— Katie Joy | 5 Dec 2019
Rothera Research Station is located on a small peninsula called Rothera Point, protruding from Adelaide Island into Lauberf fjord. Walking around the point is a favourite evening pastime — it takes about an hour to do a circuit and return to the base, longer if you are wildlife spotting.
The view from the point into the fjord is stunning — at the moment the sea to the north is ice locked and icebergs (tens of metres in size) are released every so often, bobbing towards to the south into the open water of Marguerite Bay. Small floes drift around on the open water and cling to the shoreline when the wind is up. Since we have been here the sea has varied from angry, stormy and choppy, with small white horses whipping around, to flat and calm and totally clear producing amazing reflections from the ‘bergs (we could see several metres down to the sea floor, though apparently it won’t stay like this for long as the plankton will be blooming soon, reducing the visibility). Across the bay is a snow capped mountain range including Cape Sáenz, which is the southernmost point of the Arrowsmith Peninsula.
We attended a wildlife briefing the other night to familiarise ourselves with the different types of animals we might see: the staff at Rothera are recording which species are spotted as part of a long-term monitoring programme.

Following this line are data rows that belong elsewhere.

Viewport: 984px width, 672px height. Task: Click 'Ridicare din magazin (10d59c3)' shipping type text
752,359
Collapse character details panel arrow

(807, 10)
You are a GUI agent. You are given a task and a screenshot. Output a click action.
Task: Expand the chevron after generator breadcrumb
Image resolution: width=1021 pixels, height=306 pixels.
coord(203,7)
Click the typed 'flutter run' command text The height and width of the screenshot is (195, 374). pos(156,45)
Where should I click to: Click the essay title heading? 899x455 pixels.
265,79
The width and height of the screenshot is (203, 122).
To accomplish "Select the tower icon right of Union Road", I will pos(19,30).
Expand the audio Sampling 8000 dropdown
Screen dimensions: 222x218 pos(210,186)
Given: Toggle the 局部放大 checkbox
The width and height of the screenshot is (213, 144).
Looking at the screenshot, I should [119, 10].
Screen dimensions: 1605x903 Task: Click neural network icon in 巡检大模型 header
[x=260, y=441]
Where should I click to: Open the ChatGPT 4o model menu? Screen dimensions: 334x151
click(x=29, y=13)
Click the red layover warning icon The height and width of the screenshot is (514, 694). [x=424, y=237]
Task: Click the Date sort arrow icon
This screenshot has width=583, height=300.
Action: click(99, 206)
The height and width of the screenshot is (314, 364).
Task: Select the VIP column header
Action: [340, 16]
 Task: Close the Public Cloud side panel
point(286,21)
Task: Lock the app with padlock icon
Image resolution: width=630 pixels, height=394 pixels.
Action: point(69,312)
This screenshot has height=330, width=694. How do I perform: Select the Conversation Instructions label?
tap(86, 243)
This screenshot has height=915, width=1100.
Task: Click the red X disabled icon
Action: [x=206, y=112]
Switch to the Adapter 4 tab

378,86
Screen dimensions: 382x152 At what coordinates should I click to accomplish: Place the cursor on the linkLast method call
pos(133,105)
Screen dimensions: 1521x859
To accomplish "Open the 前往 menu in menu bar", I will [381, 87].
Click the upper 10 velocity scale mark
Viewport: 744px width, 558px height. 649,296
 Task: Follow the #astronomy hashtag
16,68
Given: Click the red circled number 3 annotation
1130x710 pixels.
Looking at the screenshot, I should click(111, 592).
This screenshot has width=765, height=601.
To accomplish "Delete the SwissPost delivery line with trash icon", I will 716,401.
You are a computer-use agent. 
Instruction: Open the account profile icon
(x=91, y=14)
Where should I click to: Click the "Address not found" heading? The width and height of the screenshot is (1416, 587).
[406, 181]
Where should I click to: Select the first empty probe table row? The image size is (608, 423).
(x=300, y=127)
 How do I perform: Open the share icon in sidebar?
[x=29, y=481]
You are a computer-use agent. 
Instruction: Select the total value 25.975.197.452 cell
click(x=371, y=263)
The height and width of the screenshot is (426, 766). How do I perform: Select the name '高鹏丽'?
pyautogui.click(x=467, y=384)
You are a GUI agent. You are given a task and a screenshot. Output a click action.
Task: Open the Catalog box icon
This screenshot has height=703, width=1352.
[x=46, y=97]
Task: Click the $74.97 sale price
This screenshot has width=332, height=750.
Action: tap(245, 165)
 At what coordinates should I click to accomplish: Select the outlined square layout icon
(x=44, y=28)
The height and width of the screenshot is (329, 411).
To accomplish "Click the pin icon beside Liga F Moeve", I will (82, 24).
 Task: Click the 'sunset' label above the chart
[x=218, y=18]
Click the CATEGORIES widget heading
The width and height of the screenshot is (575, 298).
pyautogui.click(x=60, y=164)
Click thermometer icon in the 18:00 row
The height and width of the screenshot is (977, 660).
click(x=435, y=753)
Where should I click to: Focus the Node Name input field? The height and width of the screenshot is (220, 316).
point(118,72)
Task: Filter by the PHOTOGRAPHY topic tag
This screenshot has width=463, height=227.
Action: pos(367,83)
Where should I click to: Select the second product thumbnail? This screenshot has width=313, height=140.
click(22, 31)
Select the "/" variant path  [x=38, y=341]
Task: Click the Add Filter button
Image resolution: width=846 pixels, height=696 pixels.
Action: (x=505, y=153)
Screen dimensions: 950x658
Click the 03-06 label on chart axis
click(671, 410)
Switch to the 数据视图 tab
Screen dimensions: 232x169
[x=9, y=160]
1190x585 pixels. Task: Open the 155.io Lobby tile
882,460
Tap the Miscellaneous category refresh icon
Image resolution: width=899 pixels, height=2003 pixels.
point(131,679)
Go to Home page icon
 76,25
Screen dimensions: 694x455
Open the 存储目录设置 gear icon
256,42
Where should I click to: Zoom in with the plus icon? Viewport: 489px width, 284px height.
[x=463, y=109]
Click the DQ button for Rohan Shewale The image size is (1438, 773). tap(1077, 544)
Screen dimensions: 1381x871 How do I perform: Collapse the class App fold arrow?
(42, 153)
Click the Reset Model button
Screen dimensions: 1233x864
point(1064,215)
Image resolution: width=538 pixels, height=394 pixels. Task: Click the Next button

There are numerous mammals in the area including a number of seal species: we often see both noisy elephant seals that live around base (occasionally visiting us to see what we are up to — see the post from a couple of days ago when one was hanging out next to our metal detector array in the cargo yard), and the smaller Weddell seal. There are small gangs of Adelie penguins, which are utterly comical and cute as they run along flapping their wings, and their heads down. The airborne bird life is spectacular, with Antarctic terns, Antarctic shags, snow petrel, Wilson’s storm petrel, Skuas, and Kelp Gulls. Sometimes in the austral summer orcas (also known as killer whales), humpback whales and minke whales frequent the bay. Hopefully when we come back through Rothera in mid-January we might spot these ocean dwellers.
Note that all the photos above were taken with a zoom lens — we keep a healthy distance from the wildlife so as not to disturb them.